» TASK STATEMENT: Beginning with the first line, please return the entries exactly through the line that contains "Given: Click the Home house icon in sidebar", and leave out all later lines.

BEGIN

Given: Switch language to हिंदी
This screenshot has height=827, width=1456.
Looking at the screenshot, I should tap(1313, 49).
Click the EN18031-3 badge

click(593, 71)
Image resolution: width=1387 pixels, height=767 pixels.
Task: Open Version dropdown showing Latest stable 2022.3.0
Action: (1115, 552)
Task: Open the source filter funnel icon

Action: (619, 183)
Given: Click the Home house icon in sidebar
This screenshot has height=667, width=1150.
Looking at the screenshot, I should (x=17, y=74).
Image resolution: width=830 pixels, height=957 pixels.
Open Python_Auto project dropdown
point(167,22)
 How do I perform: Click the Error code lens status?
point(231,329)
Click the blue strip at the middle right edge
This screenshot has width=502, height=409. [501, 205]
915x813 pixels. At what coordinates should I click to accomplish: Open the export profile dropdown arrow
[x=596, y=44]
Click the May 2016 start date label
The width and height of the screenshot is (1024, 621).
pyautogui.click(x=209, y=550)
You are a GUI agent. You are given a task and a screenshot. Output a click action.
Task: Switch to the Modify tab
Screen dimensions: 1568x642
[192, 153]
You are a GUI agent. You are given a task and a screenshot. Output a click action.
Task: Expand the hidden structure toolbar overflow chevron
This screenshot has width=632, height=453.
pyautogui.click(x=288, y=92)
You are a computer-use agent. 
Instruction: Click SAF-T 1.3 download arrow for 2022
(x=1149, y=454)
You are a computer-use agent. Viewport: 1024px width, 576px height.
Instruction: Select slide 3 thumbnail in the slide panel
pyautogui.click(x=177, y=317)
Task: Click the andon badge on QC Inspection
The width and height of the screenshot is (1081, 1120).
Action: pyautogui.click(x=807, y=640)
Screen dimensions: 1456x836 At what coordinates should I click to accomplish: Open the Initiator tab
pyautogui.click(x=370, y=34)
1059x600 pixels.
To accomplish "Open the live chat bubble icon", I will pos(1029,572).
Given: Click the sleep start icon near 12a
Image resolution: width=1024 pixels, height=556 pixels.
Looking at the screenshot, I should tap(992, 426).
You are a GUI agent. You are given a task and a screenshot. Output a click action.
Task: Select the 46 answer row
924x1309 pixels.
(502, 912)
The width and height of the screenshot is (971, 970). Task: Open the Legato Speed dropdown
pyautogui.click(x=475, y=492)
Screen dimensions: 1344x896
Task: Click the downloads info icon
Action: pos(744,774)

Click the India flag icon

END

» YOUR RESPONSE:
Given: Switch language to हिंदी
This screenshot has height=827, width=1456.
Looking at the screenshot, I should tap(1313, 49).
Click the EN18031-3 badge

click(593, 71)
Image resolution: width=1387 pixels, height=767 pixels.
Task: Open Version dropdown showing Latest stable 2022.3.0
Action: (1115, 552)
Task: Open the source filter funnel icon

Action: (619, 183)
Given: Click the Home house icon in sidebar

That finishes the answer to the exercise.